Es ist daher erwiesen, daß sich L H der ihr im angefochtenen Erkenntnis zur Last gelegten Übertretung schuldig gemacht hat.

 

Allerdings ist der Unabhängige Verwaltungssenat der Auffassung, daß im vorliegenden Fall das Verschulden der Berufungswerberin als äußerst gering einzustufen ist. Aus dem Aktenvorgang ist zu entnehmen, daß H alles ihrer Meinung nach mögliche und richtige unternommen hat, um sich nach dem Unfall korrekt zu verhalten. Dazu kommt, daß es sich bei dem Verletzten praktisch um einen Nachbarn der Berufungswerberin handelt. Es wird daher durchaus verständlich, daß versucht wurde, die Situation auch nachbarschaftlich zu regeln. Dennoch bleibt eine Vorgangsweise, wie sie etwa der §21 VStG vorsieht, also ein gänzliches Absehen von der Strafe unter gleichzeitiger Erteilung einer Ermahnung der Berufungsinstanz, infolge der Bestimmungen des §100 Abs5 StVO verwehrt.

 

Hingegen konnte von der Regelung des §20 VStG, der außerordentlichen Strafmilderung, Gebrauch gemacht werden, wonach beim Überwiegen der Milderungsgründe in beträchtlichem Ausmaß die Mindeststrafe bis zur Hälfte unterschritten werden kann.

 

Im vorliegenden Fall treten mehrere Milderungsgründe zutage:

 

An erster Stelle ist die bisherige verwaltungsstrafrechtliche Unbescholtenheit der Berufungswerberin zu nennen, sodann handelt es sich bei der - wenn auch nicht richtigen - Vorgangsweise, die L H gewählt hat, nicht um einen Fall der klassischen "Fahrerflucht", sondern um ein Fehlverhalten, welches in äußerster Nähe zum entschuldbaren Irrtum angesiedelt ist.

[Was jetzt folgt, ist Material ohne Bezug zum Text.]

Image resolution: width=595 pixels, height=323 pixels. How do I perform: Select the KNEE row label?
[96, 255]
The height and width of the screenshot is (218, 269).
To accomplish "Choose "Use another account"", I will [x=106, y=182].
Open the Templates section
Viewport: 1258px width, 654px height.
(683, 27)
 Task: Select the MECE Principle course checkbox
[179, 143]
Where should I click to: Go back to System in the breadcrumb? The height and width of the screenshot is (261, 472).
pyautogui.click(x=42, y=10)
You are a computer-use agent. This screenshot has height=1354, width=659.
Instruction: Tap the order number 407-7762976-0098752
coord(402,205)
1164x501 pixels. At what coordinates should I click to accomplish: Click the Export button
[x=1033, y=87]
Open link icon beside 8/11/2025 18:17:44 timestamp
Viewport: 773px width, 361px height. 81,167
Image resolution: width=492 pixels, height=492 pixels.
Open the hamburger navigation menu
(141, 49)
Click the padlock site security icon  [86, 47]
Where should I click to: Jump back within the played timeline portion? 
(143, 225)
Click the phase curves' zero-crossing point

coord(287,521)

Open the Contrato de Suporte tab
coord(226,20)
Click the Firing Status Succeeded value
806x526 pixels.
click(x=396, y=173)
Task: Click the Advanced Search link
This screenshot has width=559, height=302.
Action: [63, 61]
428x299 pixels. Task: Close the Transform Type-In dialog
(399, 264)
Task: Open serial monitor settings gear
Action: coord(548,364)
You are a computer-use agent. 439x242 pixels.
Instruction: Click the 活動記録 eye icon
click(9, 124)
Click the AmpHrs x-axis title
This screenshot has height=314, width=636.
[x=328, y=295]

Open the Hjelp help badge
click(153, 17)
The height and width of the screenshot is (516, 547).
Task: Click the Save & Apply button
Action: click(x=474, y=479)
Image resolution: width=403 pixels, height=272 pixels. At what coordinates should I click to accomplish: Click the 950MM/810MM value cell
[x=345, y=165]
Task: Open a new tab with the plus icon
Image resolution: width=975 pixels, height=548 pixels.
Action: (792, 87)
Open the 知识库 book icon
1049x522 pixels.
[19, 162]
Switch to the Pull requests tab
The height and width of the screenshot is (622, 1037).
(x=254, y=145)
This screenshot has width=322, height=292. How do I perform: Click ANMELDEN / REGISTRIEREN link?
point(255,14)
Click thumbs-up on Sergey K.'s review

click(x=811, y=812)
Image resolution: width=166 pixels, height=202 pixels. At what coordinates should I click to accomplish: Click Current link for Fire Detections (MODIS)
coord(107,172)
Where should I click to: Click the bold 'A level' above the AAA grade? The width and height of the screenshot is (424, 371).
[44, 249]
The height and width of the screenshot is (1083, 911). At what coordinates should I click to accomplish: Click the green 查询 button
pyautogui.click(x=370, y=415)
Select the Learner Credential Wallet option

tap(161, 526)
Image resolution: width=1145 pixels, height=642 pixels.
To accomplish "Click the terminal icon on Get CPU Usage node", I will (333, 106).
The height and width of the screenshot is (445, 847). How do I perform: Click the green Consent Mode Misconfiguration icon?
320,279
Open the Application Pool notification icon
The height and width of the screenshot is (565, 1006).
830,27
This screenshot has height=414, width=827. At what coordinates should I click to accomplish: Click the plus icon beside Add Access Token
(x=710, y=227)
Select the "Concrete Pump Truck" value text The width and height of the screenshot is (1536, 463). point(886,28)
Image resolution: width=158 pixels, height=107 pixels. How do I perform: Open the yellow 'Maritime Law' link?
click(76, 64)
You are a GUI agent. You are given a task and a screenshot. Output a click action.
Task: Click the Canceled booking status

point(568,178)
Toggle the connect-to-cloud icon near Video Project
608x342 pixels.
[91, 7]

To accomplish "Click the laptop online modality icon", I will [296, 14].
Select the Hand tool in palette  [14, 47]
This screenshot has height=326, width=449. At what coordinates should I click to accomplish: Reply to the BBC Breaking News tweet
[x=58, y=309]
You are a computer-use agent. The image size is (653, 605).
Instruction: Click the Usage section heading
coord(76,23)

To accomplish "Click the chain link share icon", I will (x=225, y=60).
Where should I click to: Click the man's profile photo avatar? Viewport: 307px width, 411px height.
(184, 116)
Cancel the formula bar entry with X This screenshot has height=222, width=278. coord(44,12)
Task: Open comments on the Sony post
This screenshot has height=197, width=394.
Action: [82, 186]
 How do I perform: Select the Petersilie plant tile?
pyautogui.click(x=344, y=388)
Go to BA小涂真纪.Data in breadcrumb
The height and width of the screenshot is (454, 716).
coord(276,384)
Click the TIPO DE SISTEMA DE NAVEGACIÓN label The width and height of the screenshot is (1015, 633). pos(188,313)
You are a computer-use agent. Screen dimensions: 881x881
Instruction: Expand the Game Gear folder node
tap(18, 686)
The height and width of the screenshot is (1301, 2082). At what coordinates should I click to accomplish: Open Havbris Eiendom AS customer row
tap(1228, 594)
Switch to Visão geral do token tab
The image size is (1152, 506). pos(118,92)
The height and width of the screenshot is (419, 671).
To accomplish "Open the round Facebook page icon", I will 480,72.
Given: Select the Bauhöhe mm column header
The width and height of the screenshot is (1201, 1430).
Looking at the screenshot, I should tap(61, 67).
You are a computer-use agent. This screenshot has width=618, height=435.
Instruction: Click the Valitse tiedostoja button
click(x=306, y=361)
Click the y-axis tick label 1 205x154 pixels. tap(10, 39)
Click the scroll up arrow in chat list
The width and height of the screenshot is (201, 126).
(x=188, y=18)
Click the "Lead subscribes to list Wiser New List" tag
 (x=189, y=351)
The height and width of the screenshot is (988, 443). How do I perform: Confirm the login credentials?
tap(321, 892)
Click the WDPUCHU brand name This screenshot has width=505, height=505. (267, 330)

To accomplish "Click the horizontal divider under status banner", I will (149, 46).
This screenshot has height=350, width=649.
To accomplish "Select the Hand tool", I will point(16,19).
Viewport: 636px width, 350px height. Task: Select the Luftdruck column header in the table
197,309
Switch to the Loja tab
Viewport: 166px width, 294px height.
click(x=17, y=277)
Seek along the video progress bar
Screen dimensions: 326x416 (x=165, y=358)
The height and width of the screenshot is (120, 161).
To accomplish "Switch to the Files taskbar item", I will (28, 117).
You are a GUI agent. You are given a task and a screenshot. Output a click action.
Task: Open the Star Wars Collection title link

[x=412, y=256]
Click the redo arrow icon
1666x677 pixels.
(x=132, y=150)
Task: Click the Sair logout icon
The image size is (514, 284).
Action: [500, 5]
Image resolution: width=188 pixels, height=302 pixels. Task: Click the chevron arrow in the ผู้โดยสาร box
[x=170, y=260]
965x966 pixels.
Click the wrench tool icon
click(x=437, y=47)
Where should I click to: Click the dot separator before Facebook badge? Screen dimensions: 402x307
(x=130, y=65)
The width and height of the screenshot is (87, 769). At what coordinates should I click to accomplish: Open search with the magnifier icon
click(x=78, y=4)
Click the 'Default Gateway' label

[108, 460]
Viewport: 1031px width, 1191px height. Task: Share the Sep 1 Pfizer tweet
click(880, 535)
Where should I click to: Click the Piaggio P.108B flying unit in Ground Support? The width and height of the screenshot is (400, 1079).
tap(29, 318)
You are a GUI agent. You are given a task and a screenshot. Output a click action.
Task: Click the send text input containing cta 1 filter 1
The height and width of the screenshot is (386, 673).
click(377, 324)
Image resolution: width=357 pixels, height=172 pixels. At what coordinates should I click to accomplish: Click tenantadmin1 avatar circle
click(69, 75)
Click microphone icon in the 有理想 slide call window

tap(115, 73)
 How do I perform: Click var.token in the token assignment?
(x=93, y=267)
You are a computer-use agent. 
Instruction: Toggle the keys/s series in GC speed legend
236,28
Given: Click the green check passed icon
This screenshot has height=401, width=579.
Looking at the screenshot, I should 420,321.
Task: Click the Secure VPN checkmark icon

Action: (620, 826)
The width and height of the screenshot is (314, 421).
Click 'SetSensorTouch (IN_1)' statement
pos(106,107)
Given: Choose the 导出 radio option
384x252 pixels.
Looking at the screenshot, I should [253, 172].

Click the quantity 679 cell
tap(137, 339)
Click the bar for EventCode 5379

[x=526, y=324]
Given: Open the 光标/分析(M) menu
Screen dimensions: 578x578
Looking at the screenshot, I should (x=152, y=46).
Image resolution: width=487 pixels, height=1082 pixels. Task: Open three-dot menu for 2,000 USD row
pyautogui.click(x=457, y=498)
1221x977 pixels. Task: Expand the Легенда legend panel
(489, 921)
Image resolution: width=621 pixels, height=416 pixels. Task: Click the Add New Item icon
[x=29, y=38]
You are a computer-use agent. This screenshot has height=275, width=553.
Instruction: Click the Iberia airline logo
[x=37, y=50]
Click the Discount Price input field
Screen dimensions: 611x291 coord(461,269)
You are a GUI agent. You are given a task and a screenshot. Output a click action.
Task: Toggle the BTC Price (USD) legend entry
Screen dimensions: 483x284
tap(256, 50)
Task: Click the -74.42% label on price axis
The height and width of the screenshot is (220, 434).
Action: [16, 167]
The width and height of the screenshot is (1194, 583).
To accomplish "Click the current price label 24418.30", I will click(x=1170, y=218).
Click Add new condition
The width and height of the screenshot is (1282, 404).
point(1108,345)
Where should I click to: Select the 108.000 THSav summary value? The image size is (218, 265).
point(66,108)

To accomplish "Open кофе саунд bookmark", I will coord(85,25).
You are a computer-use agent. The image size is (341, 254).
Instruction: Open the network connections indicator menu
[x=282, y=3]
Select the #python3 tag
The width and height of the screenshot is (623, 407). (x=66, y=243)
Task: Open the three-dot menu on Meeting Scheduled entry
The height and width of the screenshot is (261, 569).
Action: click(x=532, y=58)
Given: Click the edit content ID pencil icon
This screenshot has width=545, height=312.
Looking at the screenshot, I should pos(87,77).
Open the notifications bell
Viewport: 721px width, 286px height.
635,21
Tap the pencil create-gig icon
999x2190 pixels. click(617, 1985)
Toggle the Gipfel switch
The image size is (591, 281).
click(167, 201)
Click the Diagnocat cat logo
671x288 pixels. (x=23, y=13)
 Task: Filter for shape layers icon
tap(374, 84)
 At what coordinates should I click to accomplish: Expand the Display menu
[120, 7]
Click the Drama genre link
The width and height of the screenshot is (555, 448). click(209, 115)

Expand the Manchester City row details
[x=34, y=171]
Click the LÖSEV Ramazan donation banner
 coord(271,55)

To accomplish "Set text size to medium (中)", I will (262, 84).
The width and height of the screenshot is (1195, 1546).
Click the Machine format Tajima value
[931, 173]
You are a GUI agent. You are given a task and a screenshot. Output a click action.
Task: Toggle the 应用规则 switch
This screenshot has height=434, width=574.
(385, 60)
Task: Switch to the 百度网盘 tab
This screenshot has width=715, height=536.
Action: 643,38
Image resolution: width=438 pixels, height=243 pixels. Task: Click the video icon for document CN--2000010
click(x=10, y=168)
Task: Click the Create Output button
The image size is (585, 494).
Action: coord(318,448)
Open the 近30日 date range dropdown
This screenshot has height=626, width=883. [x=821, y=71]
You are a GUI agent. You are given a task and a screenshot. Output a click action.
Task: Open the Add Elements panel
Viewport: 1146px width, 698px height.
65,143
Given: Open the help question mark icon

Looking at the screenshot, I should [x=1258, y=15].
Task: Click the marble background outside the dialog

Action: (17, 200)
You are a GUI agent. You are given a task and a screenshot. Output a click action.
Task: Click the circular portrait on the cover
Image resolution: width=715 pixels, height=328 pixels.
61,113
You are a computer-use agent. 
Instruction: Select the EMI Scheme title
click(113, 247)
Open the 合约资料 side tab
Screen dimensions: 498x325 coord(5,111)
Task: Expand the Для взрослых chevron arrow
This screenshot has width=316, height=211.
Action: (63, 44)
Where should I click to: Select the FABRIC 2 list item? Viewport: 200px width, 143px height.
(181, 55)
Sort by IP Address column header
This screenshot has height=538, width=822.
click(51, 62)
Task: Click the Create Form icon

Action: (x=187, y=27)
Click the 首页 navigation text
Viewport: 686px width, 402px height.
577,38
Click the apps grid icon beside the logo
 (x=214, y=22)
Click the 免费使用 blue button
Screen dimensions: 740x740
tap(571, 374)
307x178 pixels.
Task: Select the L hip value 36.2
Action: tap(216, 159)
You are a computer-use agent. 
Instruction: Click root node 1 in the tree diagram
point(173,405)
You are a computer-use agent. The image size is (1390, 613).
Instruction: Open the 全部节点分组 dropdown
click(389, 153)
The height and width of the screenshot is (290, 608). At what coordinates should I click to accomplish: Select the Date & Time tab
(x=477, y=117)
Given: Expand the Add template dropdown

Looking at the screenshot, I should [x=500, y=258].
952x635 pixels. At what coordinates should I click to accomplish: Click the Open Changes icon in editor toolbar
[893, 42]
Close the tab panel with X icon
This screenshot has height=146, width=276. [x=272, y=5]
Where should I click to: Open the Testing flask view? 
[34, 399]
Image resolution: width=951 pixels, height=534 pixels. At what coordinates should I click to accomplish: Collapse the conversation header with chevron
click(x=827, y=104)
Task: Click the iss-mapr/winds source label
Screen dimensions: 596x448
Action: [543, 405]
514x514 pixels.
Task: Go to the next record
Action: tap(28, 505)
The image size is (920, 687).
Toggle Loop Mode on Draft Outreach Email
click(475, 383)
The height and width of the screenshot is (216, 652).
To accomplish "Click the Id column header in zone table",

Darüberhinaus müssen zweifelsohne auch, schon in Anbetracht des fortgeschrittenen Lebensalters der Berufungswerberin, die Schockwirkungen des Unfalls mit in Betracht gezogen werden. Diesen mildernden Umständen stehen keine Erschwerungsgründe gegenüber, sodaß die Voraussetzungen für die Anwendung des §20 VStG gegeben sind.

 

Den Bestimmungen des §99 Abs2 StVO zufolge beträgt die Mindeststrafe im vorliegenden Fall S 500,--. Es konnte daher unter Anwendung des §20 VStG mit einer Geldstrafe von S 250,-- das Auslangen gefunden werden. Die Strafe erscheint im übrigen auch im Einklang mit den persönlichen wirtschaftlichen Verhältnissen der Beschuldigten.

 

Es war daher in Stattgebung der Berufung die Strafe auf das genannte Maß herabzusetzen, wobei unter einem die Herabsetzung der Ersatzfreiheitsstrafe auf 12 Stunden und die Reduzierung der Verfahrenskosten auf S 25,-- zu erfolgen hatte.

 

Von der Durchführung einer mündlichen Verhandlung konnte gemäß §51e Abs2 VStG Abstand genommen werden.

 

Der Berufungswerberin fallen keine Kosten des Berufungsverfahrens zur Last.